Marquis Childs finds that the dilemma in which the Republican Administration found itself over Quemoy and Matsu was cruel and helped to explain why the Vice-President, "usually so astute", had gotten so far off base in attacking the State Department.
In the ongoing diplomatic talks in Warsaw, Communist China's Ambassador Wang Ping-nan had been putting before U.S. Ambassador Jacob Beam evidence of lack of support for the Dulles-Eisenhower stand on Quemoy, reading statements of public figures and commentators to show that the U.S. public was not behind the official policy.
At the same time as the midterm election campaign was warming up, the question of possible involvement in war regarding the offshore islands was likely to figure increasingly as an issue. Every indication, including thousands of letters to the State Department from the public, had been skeptical regarding any defense of the islands which would draw the U.S. into a war on mainland China.
The issue in Mr. Nixon's charge of "sabotage" against a State Department subordinate for releasing information showing that 80 percent of the letters to the Department opposed the policy regarding Quemoy, had been more than merely political, involving the right of free expression in a democratic society and whether that right was to be sacrificed in the struggle against Communism, thereby making the country increasingly like the totalitarian enemy.

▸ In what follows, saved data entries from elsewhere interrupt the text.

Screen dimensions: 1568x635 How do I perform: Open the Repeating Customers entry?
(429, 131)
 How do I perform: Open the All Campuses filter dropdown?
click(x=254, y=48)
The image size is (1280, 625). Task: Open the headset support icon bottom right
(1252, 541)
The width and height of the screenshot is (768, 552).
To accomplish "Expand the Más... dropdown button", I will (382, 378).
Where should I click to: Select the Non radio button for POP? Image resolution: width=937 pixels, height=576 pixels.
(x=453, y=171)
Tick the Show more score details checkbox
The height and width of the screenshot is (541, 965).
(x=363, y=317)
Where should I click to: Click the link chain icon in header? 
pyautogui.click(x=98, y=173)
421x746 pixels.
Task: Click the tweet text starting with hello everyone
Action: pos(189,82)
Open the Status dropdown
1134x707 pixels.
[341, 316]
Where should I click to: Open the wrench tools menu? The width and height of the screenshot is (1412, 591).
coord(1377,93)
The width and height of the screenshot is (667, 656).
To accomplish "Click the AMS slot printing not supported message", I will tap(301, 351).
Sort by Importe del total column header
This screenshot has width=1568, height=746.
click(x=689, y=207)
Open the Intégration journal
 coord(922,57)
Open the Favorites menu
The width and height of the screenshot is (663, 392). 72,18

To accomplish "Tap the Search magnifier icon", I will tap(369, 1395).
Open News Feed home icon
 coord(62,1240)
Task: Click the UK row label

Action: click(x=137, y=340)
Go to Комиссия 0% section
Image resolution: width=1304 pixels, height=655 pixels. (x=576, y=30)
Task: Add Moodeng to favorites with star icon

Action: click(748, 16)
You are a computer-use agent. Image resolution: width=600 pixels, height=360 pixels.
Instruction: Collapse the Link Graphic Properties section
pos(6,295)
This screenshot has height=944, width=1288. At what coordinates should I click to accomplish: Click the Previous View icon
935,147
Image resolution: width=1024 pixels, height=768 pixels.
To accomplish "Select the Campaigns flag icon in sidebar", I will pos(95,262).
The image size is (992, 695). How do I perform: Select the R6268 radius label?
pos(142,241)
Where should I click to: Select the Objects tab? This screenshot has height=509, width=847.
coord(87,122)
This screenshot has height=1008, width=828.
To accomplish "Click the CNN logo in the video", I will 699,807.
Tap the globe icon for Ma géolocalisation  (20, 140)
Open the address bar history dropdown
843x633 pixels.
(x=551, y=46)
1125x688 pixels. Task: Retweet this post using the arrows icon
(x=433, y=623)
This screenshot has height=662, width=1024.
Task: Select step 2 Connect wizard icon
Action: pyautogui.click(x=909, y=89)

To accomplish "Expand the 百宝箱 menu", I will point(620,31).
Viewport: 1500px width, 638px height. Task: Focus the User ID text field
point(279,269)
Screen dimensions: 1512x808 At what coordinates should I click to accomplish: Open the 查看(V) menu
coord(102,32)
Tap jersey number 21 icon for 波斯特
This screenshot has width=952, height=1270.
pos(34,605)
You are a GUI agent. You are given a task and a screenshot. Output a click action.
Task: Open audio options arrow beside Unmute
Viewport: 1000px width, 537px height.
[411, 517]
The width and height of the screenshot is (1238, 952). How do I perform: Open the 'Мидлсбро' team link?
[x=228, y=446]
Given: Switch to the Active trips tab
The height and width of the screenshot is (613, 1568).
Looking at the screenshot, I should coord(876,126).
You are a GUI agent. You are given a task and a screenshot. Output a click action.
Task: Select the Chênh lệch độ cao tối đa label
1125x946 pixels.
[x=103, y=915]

He reiterates, as had Mr. Lippmann this date, that no sensible person would argue that foreign policy could be based on opinion polls, as often, unpopular decisions had to be made. But at the same time, public opinion had to be a factor in reaching those decisions. As New York Times correspondent James Reston had pointed out in his rebuttal to Mr. Nixon's charge, the Eisenhower Administration had repeatedly referred to the public response in letters and telegrams when the response had been favorable. The Congressional Record showed that at the height of the uproar over General MacArthur's dismissal by President Truman as commander in Korea, then-Senator Nixon had said on the floor of the Senate that he had received 500 telegrams and only one of them had been favorable to President Truman.
He asserts that the responsibilities of power, in a time such as the present and in a democracy such as in the U.S., were grim. But the responsibility was not reduced by attempting to suppress the facts of the current trend of opinion. To try to suppress it was in a sense a confession of failure.
As we have fallen behind, there will be no further notes on the front page and editorial page of this date, as the notes will be sporadic until we catch up.